Only this was not too equal and something changed. As Britain saw the new century in there was a revolution to follow in 1917 called the October Revolution. This did not immediately affect our country, but by the 1930s those commies were going international (known as Comintern). Now according to the BBC this idea of highbrow reversed in 1932 with the help of JB Priestley. He would do a regular radio broadcast with the BBC making fun of the highbrows in a working class "who do you think you are, mate" kind of way. This is the classic northern inverted snobbery and anyone intelligent is guilty as charged. The highbrows were literality laughed off the pinnacle they once commanded. In the old days you had to earn your intellectual status with years of hard work and study, but this could be blown away in an instant with an inverted snob put-down. This was so easy to do that anyone could have a go at the highbrows and succeed. The idea of lowbrow henceforth took over broadcast, yet we don't really see it go completely mainstream until the 1960s. The 1960s were not the start of this revolution, it was the 1930s. We see the same thing in America with the attacks on the church by communists also circa 1930s. Mind you the way one can look at it is, me personalty, I saw the green movement in the 1980s and even 70s. It was a very fringe thing then, but in 2022 it is huge and worldwide. It's like the same for the lowbrow. It only came big in the 60s but it is wrong to attribute the start of it them. The term racism was coined in the 30s as well if that has anything to do with it.
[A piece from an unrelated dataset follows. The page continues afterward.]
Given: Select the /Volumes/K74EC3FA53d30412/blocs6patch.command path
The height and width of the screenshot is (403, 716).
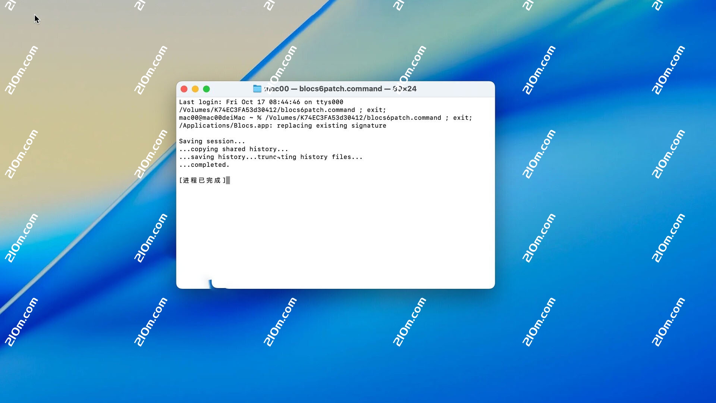Looking at the screenshot, I should [x=266, y=110].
Anyway I was a school kid in the 80s and we were made to read this JB Priestley and it wasn't half boring and tedious. They tried to pass it off to us kids as literature and they suggested as they once believed in the 19th century that reading literature would pull you up for the benefit of all concerned. Spot the obvious irony. I did, but only got to hear it was the BBC's doing in the first place the other day with a programme on this matter. Here we are in 2022 wondering why we are the world's second worst performing economy and have fucked up nearly everything!